**Activity**
The expected output is every line from the one containing "[Mail] (81, 2546)" to the end of the data below, exactly, and no other line.

**Record excerpts**
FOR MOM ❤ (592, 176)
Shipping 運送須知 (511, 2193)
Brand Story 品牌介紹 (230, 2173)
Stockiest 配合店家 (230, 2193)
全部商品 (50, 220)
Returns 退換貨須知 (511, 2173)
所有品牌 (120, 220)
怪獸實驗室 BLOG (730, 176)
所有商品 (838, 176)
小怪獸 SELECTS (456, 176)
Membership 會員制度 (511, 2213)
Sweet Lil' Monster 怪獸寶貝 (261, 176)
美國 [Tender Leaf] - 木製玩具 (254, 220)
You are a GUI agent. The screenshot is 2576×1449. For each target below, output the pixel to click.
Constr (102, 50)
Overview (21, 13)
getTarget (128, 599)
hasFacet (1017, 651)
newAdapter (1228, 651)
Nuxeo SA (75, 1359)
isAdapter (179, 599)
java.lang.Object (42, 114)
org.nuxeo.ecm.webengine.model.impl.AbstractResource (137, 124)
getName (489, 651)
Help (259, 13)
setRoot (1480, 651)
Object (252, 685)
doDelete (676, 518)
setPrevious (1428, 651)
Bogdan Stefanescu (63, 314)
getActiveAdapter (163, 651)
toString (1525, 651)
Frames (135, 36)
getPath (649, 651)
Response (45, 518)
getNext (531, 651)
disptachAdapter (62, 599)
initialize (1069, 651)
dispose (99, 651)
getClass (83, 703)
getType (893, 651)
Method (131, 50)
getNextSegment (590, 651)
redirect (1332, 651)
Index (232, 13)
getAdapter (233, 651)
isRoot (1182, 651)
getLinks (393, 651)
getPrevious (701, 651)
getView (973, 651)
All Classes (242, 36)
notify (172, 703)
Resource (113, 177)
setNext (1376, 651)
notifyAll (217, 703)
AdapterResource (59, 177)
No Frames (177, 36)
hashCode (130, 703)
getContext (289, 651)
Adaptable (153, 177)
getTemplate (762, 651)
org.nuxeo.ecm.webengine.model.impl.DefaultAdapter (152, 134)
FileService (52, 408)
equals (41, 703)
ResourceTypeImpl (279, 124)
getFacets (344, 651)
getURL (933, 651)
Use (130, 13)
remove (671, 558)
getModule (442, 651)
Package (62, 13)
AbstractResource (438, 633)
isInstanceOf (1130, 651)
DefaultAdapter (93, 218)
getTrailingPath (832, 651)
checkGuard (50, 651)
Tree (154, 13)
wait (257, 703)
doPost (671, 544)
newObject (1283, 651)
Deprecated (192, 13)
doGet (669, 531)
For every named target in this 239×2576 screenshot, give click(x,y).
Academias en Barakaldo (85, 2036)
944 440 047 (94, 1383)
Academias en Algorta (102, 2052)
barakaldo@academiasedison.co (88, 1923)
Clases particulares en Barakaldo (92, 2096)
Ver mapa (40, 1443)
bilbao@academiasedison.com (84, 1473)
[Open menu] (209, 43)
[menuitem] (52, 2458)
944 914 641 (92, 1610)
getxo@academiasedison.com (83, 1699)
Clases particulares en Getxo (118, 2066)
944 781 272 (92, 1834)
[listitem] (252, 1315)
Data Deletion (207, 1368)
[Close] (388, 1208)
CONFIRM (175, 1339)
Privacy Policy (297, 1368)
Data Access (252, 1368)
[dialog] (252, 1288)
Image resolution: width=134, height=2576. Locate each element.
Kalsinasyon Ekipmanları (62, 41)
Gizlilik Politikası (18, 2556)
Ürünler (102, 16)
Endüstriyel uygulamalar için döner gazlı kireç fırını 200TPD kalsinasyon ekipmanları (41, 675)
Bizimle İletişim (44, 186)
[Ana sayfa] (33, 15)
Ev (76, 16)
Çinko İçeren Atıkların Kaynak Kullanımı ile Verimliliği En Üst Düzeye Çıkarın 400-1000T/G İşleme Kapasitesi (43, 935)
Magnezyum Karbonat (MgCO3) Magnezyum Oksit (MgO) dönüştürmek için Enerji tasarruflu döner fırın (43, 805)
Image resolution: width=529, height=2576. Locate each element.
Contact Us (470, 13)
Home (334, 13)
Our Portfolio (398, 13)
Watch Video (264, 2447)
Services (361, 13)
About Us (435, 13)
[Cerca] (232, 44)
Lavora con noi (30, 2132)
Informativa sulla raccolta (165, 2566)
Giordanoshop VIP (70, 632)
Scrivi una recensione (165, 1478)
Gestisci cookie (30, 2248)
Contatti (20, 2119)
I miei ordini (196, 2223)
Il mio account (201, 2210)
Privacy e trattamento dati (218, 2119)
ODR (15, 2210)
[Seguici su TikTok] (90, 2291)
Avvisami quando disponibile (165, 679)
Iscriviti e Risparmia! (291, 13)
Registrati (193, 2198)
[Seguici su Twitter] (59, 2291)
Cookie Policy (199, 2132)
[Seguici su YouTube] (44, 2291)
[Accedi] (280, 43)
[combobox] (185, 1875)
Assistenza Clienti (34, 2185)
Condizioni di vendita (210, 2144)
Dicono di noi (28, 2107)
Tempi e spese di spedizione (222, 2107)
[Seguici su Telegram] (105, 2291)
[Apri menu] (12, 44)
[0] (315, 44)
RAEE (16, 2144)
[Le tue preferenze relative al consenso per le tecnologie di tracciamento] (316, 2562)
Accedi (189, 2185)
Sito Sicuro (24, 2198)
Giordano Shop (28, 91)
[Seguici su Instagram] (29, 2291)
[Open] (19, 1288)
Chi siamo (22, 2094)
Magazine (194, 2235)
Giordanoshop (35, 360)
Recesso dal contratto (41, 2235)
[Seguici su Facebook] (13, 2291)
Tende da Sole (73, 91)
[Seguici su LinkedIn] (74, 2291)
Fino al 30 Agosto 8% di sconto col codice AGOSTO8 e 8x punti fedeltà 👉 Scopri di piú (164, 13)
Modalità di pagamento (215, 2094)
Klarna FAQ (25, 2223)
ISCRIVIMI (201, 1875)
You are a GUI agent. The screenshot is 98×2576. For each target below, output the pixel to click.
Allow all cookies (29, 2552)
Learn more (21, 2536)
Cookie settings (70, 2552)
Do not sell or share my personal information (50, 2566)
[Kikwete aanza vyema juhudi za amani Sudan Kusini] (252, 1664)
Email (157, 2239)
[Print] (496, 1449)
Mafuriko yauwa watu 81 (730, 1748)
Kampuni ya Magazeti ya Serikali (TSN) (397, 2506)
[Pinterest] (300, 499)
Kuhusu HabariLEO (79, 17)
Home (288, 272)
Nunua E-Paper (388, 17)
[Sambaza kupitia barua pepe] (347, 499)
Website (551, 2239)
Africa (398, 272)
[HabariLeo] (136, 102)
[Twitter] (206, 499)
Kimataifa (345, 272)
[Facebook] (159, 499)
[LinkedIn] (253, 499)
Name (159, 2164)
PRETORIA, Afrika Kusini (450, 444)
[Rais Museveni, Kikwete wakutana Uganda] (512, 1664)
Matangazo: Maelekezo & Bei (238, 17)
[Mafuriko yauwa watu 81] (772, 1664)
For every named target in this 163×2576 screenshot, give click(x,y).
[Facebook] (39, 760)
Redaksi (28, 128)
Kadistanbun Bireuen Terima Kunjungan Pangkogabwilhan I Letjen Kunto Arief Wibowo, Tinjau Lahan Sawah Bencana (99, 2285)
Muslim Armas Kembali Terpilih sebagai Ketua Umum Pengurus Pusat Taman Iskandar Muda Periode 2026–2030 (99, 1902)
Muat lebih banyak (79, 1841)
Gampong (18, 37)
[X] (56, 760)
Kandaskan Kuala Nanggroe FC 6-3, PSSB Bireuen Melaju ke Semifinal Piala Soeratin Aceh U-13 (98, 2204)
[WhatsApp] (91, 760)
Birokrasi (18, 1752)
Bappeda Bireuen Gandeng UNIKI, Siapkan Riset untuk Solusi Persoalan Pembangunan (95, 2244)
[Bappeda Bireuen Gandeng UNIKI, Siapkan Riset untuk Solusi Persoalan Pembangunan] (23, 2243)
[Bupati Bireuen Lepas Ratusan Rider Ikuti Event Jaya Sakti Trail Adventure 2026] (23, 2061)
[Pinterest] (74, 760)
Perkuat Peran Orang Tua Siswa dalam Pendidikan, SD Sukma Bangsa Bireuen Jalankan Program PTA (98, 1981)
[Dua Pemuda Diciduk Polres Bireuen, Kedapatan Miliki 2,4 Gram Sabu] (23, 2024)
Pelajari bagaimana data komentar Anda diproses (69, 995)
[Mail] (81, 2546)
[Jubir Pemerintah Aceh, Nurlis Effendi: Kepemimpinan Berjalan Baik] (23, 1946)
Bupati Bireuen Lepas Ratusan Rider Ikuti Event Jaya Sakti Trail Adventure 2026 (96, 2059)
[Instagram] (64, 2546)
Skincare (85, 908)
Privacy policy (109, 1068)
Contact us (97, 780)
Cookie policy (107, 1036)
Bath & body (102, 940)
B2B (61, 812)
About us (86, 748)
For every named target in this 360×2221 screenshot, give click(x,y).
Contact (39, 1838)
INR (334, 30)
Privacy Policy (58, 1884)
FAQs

**Written response**
[Mail] (81, 2546)
[Jubir Pemerintah Aceh, Nurlis Effendi: Kepemimpinan Berjalan Baik] (23, 1946)
Bupati Bireuen Lepas Ratusan Rider Ikuti Event Jaya Sakti Trail Adventure 2026 (96, 2059)
[Instagram] (64, 2546)
Skincare (85, 908)
Privacy policy (109, 1068)
Contact us (97, 780)
Cookie policy (107, 1036)
Bath & body (102, 940)
B2B (61, 812)
About us (86, 748)
For every named target in this 360×2221 screenshot, give click(x,y).
Contact (39, 1838)
INR (334, 30)
Privacy Policy (58, 1884)
FAQs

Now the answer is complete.